Membangun rasa percaya diri anak,Adanya percaya diri dalam diri seorang
anak akan membuatnya semakin berani, ceria, dan selalu berpikiran positif terhadap
apa yang dilakukan. Dariyo (2007) berpendapat bahwa “Percaya diri (self-confident)
ialah kemampuan individu untuk memahami dan meyakini seluruh potensi agar dapat
digunakan dalam menghadapi penyesuaian diri dengan lingkungan hidup”. Seseorang
yang percaya diri mempunyai inisiatif, kreatif, dan optimis terhadap masa depan,
mampu menyadari kelemahan dan kelebihan diri sendiri, berpikir positif, menganggap
semua permasalahan pasti ada jalan keluarnya. Seseorang yang tidak percaya diri
ditandai dengan sikap-sikap yang cenderung melemahkan semangat hidupnya, seperti
minder, pesimis, pasif, dan apatis. Dapat disimpulkan bahwa percaya diri merupakan
kemampuan seseorang untuk meyakini segenap potensi yang dimilikinya untuk bisa
diaplikasikan sesuai dengan harapan dan keinginan.
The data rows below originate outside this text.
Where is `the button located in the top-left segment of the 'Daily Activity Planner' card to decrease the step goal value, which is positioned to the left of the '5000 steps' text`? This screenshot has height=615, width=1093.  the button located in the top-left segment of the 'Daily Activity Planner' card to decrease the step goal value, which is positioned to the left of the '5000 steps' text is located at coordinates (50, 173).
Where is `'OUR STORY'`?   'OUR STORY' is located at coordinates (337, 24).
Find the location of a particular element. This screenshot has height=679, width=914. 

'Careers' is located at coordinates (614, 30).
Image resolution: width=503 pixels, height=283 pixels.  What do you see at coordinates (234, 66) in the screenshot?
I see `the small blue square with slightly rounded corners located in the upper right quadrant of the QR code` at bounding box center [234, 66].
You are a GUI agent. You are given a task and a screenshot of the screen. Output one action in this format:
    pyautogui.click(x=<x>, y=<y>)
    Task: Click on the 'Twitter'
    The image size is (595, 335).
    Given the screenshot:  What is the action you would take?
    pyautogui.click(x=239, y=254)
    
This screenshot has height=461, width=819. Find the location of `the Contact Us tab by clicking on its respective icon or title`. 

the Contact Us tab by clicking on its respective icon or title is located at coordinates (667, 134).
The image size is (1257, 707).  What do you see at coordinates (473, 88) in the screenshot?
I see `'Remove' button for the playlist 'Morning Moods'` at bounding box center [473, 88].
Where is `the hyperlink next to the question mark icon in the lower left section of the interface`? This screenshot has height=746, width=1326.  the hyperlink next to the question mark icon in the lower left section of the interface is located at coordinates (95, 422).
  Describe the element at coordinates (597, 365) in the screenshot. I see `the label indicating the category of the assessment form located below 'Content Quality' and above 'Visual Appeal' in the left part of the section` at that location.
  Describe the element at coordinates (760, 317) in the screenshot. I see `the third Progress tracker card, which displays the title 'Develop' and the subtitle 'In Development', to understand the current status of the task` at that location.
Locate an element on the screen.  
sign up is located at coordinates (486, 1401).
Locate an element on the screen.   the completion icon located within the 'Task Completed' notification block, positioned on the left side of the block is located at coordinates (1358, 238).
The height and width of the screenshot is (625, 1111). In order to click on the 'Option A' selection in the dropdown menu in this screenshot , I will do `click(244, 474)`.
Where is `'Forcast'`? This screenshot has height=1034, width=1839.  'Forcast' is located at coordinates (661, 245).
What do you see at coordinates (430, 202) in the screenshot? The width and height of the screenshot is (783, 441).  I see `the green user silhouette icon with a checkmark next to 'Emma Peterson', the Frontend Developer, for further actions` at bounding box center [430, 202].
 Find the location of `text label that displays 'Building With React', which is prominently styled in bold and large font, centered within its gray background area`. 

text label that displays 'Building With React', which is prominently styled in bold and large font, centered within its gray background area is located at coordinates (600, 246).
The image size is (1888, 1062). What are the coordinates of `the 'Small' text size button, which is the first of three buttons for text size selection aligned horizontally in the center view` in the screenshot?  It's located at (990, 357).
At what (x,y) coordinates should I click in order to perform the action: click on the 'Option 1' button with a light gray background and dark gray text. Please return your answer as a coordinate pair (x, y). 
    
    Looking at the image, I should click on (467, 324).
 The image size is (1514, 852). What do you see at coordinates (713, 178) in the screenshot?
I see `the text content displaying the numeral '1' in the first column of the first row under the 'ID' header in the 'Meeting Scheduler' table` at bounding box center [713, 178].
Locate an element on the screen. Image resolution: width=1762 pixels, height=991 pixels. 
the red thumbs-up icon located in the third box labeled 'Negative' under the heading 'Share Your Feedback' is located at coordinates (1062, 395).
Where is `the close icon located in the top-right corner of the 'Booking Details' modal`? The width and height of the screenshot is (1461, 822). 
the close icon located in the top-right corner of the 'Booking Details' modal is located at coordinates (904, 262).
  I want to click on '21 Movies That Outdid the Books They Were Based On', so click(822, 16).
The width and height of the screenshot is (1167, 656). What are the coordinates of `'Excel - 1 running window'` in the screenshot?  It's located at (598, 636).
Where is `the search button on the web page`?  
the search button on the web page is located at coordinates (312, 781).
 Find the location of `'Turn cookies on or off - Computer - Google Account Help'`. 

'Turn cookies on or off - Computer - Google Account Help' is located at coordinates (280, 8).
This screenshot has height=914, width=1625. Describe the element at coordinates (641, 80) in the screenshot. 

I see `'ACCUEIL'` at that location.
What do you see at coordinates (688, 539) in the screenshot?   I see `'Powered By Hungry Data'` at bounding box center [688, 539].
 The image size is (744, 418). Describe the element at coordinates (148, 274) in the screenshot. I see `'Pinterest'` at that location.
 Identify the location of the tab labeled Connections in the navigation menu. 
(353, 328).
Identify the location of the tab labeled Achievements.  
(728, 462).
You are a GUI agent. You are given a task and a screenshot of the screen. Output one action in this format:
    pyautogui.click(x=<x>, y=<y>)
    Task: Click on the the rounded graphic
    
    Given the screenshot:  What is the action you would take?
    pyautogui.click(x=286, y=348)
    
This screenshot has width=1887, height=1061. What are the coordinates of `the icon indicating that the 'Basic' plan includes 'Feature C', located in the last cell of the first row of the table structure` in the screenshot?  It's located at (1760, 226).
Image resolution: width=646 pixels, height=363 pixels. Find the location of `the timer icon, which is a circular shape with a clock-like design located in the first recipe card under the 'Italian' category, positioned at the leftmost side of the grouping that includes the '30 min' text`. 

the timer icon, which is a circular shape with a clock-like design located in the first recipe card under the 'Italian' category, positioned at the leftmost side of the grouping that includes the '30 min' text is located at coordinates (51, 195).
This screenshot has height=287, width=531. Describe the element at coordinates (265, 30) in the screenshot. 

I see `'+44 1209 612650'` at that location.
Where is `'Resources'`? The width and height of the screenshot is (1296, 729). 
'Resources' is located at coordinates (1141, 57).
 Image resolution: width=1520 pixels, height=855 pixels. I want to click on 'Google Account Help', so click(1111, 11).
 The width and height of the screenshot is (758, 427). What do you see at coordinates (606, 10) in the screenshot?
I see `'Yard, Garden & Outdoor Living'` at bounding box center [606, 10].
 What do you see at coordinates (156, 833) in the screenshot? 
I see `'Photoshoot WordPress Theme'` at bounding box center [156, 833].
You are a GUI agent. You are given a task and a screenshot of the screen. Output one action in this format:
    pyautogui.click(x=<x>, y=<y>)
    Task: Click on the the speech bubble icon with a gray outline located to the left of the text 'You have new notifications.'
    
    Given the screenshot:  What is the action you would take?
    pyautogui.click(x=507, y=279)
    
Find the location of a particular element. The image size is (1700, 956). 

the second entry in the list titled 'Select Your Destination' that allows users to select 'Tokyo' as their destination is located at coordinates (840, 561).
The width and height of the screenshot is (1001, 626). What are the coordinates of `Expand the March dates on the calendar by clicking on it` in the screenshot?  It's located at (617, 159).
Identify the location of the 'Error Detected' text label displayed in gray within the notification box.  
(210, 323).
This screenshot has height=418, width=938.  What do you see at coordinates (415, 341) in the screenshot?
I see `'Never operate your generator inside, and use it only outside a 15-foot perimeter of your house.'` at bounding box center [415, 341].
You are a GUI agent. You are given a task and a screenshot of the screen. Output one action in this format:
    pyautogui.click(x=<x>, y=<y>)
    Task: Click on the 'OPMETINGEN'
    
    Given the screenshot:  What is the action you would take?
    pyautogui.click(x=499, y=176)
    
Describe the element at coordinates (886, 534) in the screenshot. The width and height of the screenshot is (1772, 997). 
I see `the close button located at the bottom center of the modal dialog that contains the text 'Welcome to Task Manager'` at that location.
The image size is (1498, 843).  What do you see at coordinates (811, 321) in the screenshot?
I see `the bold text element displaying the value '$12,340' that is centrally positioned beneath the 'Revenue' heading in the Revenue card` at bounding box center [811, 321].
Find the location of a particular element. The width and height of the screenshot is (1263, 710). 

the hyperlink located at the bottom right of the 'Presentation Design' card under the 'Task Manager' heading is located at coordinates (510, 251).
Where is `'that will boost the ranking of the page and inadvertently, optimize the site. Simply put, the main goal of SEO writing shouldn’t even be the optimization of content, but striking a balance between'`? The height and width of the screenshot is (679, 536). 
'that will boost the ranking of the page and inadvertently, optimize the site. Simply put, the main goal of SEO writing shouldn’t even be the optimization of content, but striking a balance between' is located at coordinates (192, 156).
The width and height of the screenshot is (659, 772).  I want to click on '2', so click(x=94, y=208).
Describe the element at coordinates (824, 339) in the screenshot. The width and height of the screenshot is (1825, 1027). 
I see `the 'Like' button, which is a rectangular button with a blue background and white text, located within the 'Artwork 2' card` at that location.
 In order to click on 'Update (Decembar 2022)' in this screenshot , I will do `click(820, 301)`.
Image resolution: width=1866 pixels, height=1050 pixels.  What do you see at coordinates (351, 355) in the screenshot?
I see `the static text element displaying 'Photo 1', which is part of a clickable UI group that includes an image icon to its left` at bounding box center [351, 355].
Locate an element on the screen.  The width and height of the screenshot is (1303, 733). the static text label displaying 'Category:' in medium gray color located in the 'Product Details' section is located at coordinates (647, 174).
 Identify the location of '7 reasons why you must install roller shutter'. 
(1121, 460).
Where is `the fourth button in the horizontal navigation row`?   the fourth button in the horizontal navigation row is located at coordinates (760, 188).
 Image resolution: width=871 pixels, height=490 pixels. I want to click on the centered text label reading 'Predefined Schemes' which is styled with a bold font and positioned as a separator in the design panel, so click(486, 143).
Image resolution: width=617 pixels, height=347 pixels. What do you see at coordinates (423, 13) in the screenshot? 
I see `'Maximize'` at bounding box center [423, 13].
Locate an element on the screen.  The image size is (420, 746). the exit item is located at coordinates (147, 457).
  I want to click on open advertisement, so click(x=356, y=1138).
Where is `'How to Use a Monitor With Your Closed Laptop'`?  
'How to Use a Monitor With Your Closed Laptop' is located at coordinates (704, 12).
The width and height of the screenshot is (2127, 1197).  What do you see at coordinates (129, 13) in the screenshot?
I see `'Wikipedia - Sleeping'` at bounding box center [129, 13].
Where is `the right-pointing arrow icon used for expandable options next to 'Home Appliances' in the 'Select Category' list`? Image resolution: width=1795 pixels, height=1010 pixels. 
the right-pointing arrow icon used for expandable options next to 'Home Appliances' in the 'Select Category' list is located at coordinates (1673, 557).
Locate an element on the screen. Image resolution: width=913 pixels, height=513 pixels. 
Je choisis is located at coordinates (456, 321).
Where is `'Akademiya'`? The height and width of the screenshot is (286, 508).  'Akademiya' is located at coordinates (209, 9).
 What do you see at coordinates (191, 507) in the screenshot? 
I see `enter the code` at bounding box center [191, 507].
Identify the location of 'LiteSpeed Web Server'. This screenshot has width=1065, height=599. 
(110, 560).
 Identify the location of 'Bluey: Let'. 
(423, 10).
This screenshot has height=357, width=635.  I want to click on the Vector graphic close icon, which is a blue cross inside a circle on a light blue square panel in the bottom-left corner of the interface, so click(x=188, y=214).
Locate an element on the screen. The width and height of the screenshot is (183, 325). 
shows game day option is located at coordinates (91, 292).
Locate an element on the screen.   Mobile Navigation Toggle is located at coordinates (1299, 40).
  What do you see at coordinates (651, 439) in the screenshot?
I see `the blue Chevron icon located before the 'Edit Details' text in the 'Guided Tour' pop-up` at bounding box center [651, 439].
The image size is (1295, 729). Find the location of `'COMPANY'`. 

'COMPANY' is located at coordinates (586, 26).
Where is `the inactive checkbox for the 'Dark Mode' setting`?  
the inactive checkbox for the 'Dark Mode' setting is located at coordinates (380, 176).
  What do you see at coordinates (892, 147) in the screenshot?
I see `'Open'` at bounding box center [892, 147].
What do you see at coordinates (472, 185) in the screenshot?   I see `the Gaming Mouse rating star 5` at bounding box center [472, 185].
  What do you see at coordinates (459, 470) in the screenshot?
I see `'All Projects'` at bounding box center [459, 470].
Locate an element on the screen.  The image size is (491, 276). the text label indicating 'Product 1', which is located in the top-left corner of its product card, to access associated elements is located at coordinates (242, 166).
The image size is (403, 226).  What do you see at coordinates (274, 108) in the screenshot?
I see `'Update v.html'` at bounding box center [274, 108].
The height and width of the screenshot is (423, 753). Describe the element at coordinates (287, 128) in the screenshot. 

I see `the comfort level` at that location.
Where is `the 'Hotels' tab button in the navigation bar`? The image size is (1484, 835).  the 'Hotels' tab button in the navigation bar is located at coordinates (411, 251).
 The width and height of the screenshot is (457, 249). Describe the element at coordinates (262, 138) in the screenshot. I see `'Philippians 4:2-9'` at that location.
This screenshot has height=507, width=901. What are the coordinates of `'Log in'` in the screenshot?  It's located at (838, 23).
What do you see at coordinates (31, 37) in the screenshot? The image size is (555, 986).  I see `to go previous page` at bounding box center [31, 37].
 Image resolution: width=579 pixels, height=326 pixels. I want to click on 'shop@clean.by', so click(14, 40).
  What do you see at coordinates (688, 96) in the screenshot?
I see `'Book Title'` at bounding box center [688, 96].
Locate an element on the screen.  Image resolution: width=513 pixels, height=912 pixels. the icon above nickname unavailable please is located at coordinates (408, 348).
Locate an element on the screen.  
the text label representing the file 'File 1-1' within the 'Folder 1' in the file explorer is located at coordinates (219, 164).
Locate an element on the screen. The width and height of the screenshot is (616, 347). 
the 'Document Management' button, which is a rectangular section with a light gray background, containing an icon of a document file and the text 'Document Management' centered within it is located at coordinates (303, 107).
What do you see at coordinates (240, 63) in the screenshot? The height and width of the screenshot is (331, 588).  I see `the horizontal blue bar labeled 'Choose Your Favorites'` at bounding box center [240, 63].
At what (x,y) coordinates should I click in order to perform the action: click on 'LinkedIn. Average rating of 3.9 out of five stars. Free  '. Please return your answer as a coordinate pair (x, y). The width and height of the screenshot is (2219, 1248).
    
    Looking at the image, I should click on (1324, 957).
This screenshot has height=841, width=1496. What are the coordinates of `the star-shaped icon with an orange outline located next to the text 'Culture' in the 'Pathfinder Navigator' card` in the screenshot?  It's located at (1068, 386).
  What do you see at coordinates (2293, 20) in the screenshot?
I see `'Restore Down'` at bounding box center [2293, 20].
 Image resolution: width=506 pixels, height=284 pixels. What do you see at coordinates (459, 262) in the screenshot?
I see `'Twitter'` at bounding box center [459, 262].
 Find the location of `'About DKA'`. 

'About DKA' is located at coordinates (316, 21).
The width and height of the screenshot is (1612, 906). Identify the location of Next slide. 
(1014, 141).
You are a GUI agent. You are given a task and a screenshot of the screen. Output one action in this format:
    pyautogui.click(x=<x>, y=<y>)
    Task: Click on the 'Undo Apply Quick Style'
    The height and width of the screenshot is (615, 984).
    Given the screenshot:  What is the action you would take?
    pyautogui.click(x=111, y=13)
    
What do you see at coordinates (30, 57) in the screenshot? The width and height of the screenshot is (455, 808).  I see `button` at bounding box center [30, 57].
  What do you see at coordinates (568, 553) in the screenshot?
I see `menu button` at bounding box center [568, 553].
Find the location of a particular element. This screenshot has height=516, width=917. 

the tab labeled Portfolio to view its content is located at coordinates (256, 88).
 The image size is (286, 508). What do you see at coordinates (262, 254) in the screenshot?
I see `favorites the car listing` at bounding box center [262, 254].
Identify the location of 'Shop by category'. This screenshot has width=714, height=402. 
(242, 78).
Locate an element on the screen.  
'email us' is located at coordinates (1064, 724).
Adanya kepercayaan dalam diri seorang anak akan membuatnya lebih yakin
terhadap bakat dan minat yang dimiliki. Achmad (2017) mengemukakan bahwa ciri
orang atau individu yang memiliki rasa percaya diri di antaranya adalah sebagai
berikut: (1) Bertindak mandiri, yaitu dapat bertindak terhadap diri yang dilakukan
secara mandiri atau tanpa adanya keterlibatan orang lain dan mampu untuk meyakini
kegiatan yang dilakukan. (2) Memiliki rasa positif terhadap diri sendiri atau
husnudzan, yaitu adanya penilaian yang baik dari dalam diri sendiri, baik dari
pandangan maupun tindakan yang dilakukan sehingga menimbulkan rasa positif
terhadap diri dan masa depannya. (3) Berani mengungkapkan pendapat. Adanya suatu
sikap untuk mampu mengutarakan sesuatu dalam diri yang ingin diungkapkan kepada
orang lain tanpa adanya paksaan atau rasa yang dapat menghambat pengungkapan
tersebut.

1.2 Rumusan Masalah

“Bagaimanakah peran orang tua meningkatkan kepercayaan diri anak


prasekolah (4-6 Tahun) dalam keterlambatan proses berpikir di …………. .?”

1.3 Tujuan Penelitian

Tujuan dari penelitian Karya Tulis Ilmiah ini adalah untuk mengetahui peran
orang tua meningkatkan kepercayaan diri pada anak prasekolah(4-6 Tahun) dalam
keterlambatan proses berpikir di ………..

1.4 Manfaat Penelitian

1.4.1 Manfaat Bagi Responden


Penelitian ini berguna untuk membantu orang tua dalam mengarahkan dan
membimbing anak keterlambatan proses berpikir
1.4.2 Manfaat Bagi Tempat Penelitian
Penelitian ini dapat menjadi bahan informasi bagi pihak…….dalam membantu
anak yang mengalami keterlambatan proses berpikir
1.4.3 Manfaat Bagi Institusi
Penelitian ini dapat menambah wawasan ilmu pengetahuan bagi mahasiswa
bidang kesehatan khususnya keperawatan tentang keterlambatan proses berpikir
anak.
1.4.4 Manfaat Bagi Peneliti Lain
Hasil penelitian ini dapat digunakan sebagai data dasar dalam melakukan
penelitian lebih lanjut di masa yang akan datang.